A vacation romance goes awry… in the Rockies!
Music by Wolfgang Amadeus Mozart
Libretto by Lorenzo da Ponte
Premiere: 1790, Vienna
About the Story
Così fan tutte, roughly translated as “they are all like that,” tells the story of sisters Fiordiligi and Dorabella facing the conundrum of remaining faithful to their lovers Guglielmo and Ferrando. Our production updates the setting from the 1790s to a Rocky Mountain resort in the 1930s. The sisters arrive for their vacation. They cast eyes upon, and promptly fall for, two dashing young mounties. Exasperated and charmed by the couples mooning around the hotel, resort staffer Despina teams up with long-term resident Don Alfonso to play a double trick on them, testing both the depth of their affections and their assumptions about their own motivations. The story walks the tightrope between Opera Seria (serious plots) and Opera Buffa (comedic plots) and Mozart takes full advantage of these moods weaving his music between the two contrasts throughout. Flighty and fickle? Faithful and true? One could argue that couples must discover their balance to know their future. While a happy ending is never guaranteed, these lovers throw themselves into the discovery with flirtation and fun, while also questioning what motivates their true desires.
About the Music
Opera, at its best, is musical storytelling. Mozart had already established himself as a composer who excelled at this artform when Così fan tutte had its premiere. After the Marriage of Figaro and Don Giovanni, Così was the third collaboration between clergyman-turned bad boy-turned poet Lorenzo da Ponte and the brilliant young Mozart. From Fiordiligi’s famous virtuosic aria “Come Scoglio,” where she declares herself to be ‘like a rock” against any impropriety, to the sextet at the end of act one, “Dammi un baccio” where the gentlemen in disguise ‘ask for a kiss’ from their opposite fiancée through sweet, romantic, and amusing musical lines, Mozart never fails to put us, listeners, right into the middle of the emotion in question with his musical creativity. Witty opera plot aside, when we get treated to hearing the trio“Soave sia il vento” (be gentle winds), we hear the pathos of simplicity at which Mozart excelled, as if we were smiling through our tears.
What to expect
Mozart provides us with many musical possibilities that continue to resonate hundreds of years after Così’s premiere.

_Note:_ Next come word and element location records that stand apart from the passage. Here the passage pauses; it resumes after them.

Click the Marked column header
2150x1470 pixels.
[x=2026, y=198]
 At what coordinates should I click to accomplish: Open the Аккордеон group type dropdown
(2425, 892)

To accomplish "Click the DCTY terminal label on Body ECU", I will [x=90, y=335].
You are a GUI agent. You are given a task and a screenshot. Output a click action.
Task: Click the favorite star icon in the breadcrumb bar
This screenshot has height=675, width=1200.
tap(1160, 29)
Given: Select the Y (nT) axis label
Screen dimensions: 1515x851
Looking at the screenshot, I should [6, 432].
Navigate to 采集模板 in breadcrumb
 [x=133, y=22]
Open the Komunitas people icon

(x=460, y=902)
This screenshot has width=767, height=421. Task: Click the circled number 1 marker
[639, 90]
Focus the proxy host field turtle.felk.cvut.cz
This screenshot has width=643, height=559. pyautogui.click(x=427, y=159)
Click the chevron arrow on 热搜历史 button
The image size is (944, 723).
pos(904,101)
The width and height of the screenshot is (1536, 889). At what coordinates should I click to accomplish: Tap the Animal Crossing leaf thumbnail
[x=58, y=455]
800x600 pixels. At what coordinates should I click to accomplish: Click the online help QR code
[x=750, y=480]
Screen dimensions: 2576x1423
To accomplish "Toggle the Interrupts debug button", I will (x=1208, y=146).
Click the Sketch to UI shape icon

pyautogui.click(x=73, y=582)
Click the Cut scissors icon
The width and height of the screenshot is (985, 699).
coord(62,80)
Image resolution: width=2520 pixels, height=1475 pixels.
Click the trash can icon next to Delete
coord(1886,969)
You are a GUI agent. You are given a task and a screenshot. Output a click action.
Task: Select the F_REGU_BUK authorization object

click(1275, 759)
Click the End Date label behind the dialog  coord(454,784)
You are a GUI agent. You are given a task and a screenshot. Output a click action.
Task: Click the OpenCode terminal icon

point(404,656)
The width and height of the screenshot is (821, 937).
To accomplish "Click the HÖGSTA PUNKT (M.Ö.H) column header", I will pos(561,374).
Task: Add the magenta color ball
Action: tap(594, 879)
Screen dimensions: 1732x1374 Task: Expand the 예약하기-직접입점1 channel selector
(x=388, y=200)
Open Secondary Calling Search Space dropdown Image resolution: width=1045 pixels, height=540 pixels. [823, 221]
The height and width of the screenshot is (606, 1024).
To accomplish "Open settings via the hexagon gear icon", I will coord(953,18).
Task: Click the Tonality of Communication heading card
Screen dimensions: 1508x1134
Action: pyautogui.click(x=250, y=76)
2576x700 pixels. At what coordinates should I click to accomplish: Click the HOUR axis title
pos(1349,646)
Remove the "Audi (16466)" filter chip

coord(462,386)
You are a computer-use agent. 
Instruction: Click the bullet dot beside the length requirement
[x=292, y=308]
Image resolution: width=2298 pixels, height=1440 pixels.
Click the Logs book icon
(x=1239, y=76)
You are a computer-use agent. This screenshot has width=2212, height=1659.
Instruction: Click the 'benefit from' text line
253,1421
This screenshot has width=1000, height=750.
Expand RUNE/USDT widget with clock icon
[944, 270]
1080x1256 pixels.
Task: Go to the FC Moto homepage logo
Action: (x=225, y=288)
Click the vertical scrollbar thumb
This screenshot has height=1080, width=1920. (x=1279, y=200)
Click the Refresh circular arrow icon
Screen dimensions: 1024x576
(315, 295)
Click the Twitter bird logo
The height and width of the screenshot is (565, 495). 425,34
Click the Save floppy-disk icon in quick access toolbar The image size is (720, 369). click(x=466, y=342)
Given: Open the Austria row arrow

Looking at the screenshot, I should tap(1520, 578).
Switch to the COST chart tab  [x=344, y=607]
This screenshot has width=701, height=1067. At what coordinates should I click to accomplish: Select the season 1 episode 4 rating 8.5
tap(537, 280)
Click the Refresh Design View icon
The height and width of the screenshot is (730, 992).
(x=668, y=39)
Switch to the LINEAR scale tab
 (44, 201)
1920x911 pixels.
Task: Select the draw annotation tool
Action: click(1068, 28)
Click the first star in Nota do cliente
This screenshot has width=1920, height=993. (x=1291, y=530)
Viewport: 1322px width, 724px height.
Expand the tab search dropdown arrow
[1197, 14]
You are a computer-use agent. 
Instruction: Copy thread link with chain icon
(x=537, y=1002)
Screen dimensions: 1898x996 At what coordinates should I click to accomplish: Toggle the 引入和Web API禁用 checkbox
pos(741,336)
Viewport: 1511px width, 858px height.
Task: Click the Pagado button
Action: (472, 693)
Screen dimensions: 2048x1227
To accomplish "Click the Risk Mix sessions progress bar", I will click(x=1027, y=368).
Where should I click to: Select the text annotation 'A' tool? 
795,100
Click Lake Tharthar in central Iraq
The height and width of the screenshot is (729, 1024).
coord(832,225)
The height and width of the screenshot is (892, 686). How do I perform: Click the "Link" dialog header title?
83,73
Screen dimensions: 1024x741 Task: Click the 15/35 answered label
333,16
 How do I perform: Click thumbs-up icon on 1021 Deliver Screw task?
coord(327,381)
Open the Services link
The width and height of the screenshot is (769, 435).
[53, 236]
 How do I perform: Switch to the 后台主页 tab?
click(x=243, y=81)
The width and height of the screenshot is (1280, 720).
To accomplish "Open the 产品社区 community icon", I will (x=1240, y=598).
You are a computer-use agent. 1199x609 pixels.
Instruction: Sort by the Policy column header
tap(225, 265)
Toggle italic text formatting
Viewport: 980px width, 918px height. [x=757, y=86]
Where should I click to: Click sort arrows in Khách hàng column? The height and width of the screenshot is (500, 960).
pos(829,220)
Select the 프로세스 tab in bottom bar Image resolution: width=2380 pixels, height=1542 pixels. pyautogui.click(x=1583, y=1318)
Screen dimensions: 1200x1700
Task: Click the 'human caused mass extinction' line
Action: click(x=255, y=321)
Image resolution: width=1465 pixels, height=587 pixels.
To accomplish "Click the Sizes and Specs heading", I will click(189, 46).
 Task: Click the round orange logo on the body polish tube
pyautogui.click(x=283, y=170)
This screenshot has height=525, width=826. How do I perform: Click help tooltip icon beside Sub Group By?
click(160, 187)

This production evens the playing field a bit from some older productions that give the boys all the fun. You will hear some of the most beautiful vocal lines ever composed, and moments of extraordinary joy, pain, sorrow and longing, but in this setting, you will see those moments play out among a vibrant, fashionable crowd at a 1930s resort in the Canadian Rockies. Watch out also for the appearance (both vocally and musically) of a log driver or two, and above all, be prepared to laugh along with the foibles of young romance as we watch these couples fall head over heels … over head over heels.